Nun kommt Salman Khan ins Spiel - hier ist übrigens nicht der gleichnamige Indische Schauspieler gemeint. Khan ist so etwas wie ein pädagogisches Naturtalent und vermittelt in mittlerweile tausenden von aufeinander aufbauenden YouTube Videos schulisches Grundlagenwissen in allen relevanten Themengebieten. Damit noch nicht genug, gibt es auf seiner Webseite www.khanacademy.org  (stark abgespeckt auch auf Deutsch verfügbar) passend zu den Videos Übungsaufgaben für Schüler und Module für Lehrer, um die Ergebnisse der Schülerarbeit zu überprüfen.
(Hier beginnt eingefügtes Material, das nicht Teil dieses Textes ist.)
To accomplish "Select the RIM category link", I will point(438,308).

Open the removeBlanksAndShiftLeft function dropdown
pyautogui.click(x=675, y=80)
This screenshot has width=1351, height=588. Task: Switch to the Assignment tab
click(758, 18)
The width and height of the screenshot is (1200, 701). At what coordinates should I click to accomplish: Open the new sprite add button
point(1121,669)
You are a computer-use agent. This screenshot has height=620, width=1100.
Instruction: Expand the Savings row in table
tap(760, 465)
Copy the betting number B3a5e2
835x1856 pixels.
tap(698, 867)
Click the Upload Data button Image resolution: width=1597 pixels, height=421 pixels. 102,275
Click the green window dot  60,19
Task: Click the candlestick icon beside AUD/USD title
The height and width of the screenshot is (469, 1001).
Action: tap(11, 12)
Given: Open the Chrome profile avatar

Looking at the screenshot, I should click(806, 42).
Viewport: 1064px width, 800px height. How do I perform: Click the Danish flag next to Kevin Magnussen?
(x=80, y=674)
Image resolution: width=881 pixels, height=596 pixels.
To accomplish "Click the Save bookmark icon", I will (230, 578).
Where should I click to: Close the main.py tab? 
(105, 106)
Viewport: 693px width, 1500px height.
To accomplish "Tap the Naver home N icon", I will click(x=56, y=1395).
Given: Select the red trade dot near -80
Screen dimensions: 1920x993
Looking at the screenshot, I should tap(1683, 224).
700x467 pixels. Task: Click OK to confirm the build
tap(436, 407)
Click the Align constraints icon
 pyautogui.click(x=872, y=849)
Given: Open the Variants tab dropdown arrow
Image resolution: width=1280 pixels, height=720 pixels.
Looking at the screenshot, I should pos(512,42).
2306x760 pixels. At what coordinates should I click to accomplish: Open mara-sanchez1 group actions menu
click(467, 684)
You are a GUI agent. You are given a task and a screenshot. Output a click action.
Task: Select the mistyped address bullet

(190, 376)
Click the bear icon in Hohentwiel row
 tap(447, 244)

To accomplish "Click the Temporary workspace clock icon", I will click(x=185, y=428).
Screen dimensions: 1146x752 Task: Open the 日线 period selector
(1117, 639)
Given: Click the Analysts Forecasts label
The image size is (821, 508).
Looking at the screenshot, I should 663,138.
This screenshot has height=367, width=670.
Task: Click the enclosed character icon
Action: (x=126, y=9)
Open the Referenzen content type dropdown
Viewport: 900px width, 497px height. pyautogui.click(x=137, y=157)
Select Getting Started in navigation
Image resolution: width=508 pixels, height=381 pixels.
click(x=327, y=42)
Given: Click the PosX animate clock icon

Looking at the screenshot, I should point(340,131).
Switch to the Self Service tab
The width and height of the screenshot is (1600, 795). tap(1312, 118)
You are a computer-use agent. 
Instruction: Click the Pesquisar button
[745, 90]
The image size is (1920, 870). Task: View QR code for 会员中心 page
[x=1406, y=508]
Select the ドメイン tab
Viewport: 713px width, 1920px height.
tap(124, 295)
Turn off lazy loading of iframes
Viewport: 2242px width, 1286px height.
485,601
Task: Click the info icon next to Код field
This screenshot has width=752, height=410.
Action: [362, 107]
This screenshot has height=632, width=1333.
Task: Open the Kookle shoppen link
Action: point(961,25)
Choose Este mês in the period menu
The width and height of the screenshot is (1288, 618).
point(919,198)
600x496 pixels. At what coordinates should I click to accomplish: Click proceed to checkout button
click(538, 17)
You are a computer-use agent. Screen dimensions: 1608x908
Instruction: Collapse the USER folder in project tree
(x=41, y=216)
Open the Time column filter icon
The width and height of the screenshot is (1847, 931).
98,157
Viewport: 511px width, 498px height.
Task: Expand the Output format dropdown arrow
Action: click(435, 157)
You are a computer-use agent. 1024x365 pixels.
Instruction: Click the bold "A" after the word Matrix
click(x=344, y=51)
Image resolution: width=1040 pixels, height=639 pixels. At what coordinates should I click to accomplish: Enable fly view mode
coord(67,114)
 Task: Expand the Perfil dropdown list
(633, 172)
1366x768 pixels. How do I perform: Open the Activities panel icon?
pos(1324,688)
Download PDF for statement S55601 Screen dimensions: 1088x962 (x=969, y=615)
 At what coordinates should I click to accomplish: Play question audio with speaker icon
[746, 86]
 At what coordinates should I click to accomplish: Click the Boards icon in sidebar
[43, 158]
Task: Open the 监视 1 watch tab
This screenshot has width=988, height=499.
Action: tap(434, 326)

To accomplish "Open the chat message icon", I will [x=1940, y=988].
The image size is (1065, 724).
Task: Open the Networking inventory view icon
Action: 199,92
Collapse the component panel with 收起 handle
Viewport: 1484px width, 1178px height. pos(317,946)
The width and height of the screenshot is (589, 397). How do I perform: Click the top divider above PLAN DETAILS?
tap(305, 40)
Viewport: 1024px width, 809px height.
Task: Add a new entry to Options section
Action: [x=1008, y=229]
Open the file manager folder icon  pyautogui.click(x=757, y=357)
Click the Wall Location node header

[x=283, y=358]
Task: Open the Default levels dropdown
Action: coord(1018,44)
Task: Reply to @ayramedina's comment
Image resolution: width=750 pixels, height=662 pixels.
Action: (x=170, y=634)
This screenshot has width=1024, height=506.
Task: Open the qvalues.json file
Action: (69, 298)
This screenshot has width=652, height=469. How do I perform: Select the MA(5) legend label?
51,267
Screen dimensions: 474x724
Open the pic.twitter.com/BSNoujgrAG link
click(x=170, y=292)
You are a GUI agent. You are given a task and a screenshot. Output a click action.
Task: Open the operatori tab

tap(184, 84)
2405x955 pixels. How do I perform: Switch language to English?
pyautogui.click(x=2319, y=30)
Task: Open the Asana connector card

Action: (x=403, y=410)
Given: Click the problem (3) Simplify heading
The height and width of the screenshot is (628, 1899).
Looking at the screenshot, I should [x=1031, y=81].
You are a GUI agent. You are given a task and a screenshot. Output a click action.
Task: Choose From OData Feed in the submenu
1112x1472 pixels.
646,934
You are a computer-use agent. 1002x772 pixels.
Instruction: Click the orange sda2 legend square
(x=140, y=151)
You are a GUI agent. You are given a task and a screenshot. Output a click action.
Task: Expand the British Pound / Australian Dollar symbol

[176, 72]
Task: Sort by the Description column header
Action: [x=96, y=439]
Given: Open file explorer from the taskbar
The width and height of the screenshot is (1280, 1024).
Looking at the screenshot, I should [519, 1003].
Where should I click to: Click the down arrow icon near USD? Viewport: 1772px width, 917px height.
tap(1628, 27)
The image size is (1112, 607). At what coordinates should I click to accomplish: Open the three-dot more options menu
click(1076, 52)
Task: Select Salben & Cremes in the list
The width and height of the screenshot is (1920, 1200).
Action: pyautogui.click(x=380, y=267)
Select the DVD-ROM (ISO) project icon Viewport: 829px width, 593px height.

Was hierdurch ermöglicht wird, ist die Umkehrung der oben beschriebenen Kommunikationssituation beim Lernvorgang! Die Nutzung der Zeit im Klassenraum und die Nutzung der Zeit für Hausaufgaben wird vertauscht. Schüler können ein Thema erstmalig zu Hause am Computer oder am Pad lernen (ohne Lehrer) und kommen zur Schule, um unter Lehreraufsicht zu üben. Individuelle Förderung wird hierdurch vereinfacht, da die Lehrer mehr Zeit für die wertvolle 1 zu 1 Kommunikation erhalten.

Es gibt erste, erfolgreiche Tests an einzelnen Schulen in den USA,  die KhanAcademy Webseite teilweise in den Unterricht einzubauen und wenn man die Google News-Suche bemüht, kann man sogar eine zunehmende weltweite Verbreitung der Methode erkennen.

Vielleicht erleben wir hier also wirklich den Anfang einer ganz neuen Art von Schule. Übrigens ist dank großzügiger Spenden, z.B. von Google und Microsoft, die Nutzung des Lernsystems sowohl für Schüler, als auch für Lehrer und ganz Schulen komplett kostenlos!